There's another slightly awkward issue here. Playing a patient in a mental asylum, whose insanity is not in question – her stuffed rabbit talks to her – might perhaps have required an ounce of sensitivity. There's really none. The other loonies in the place are referred to most frequently as exactly that, and at one point this squirmingly uncomfortable line is shouted at a patient: "Give me the medal, you mental!"

Loony road trip!

While the ending is predictable, the inevitable darkness that you're working toward makes for an interesting, sinister tone. About two-thirds through, Edna & Harvey really stops being a light-hearted comedy and becomes genuinely disturbing. It's no more sensitive – bleakly so – but it's a smart direction.

I love the peculiar abandon so much of the game demonstrates. Very often you can use multiple objects on objects of value – cars, desks, etc. – and break and damage them for no reason. It's an act of rebellion against Edna's captors, and is delivered with an infectious glee.

So yes, two minds. It's a dreadfully built game and it often looks like crap.
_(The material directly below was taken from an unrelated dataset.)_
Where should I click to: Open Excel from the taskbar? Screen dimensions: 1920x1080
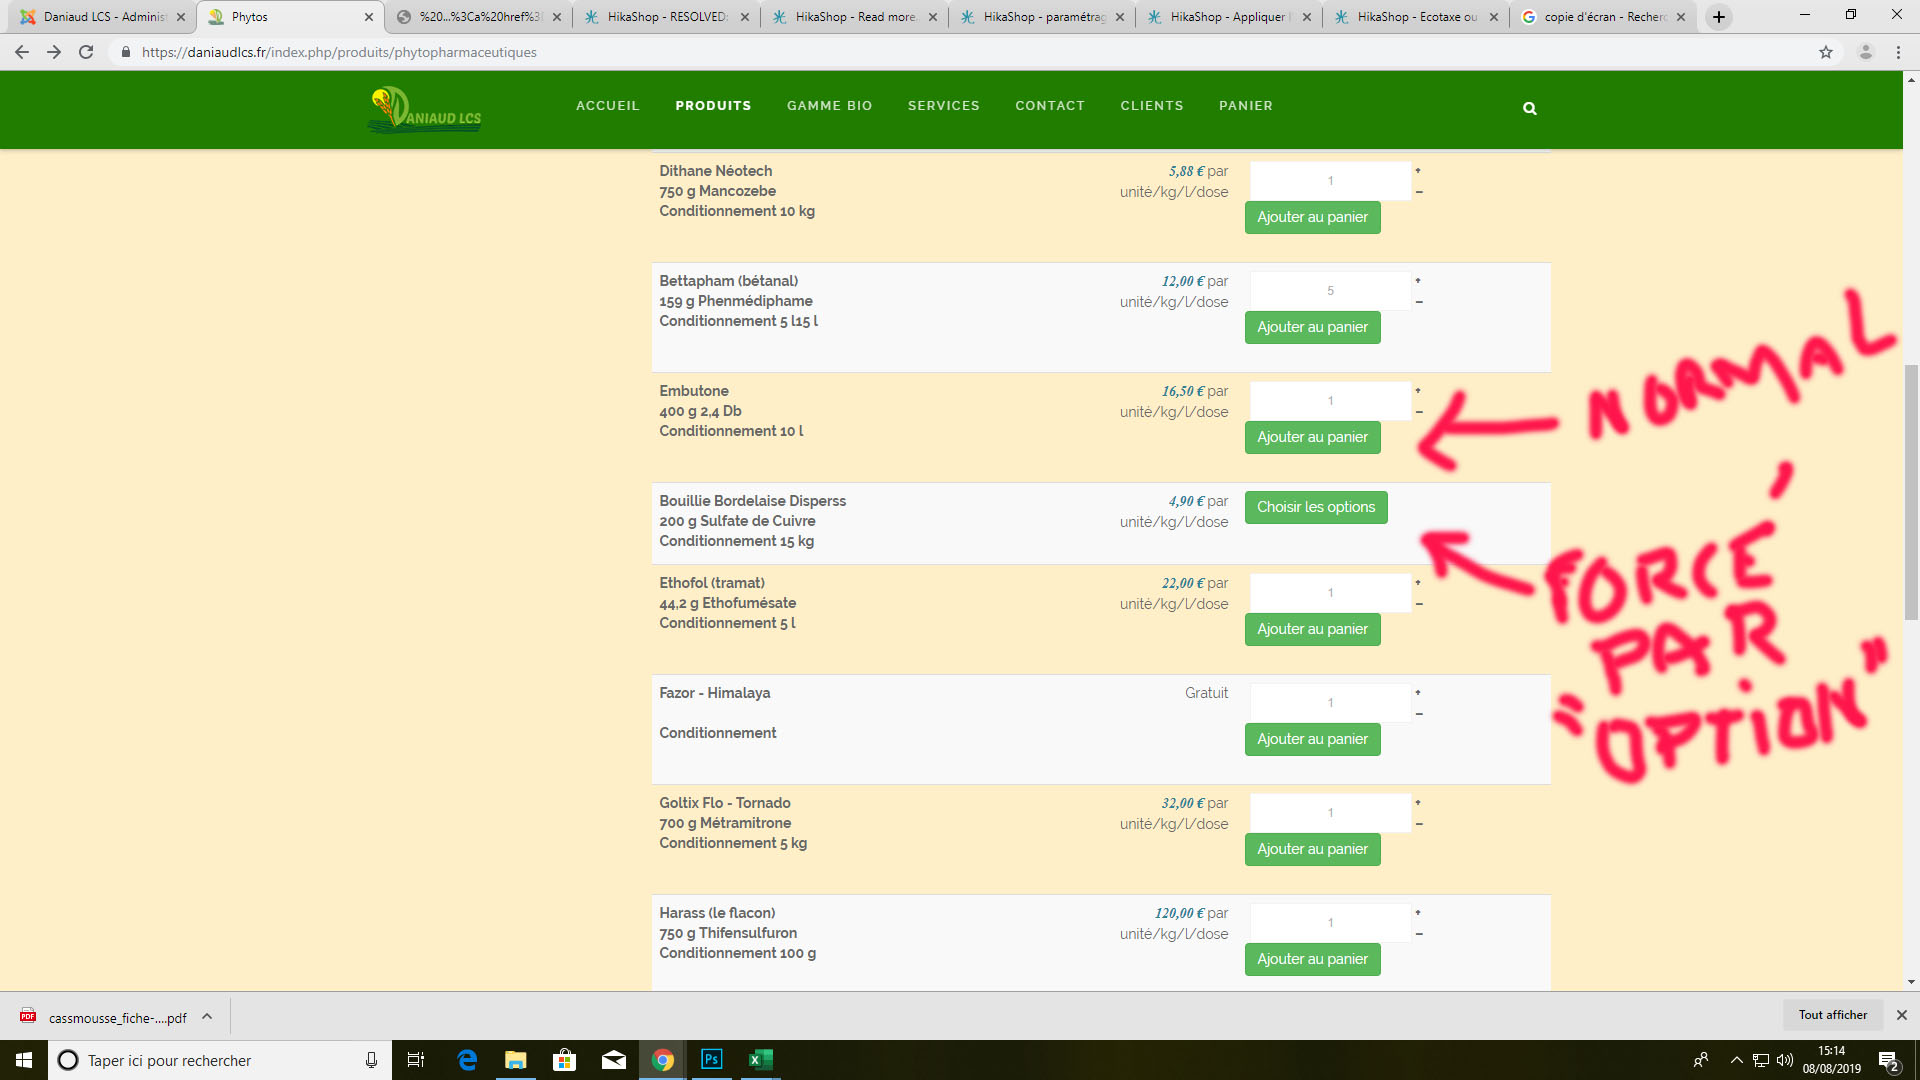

The Germlish is tiresome; there are no excuses left for a game's script not to be proofed by those fluent in the language in which it's intended to be published. (Why is a regular diamond-shaped kite referred to as a "dragon"?) Not being able to click half the times you try is abysmal. And yet, as often as I was cross with it, I was grinning elsewhere.

If you want to play a truly great recent adventure game, then get hold of The Dream Machine [recently awarded an 8 by Dan - Ed.]. But as much as I'm certain I should be warning you off this bizarre, broken thing, I can't quite bring myself to do it. Clearly, if they'd localised it properly, fixed the numerous bugs, and made it in an engine that remembers John Major as Prime Minister, the score would go up significantly.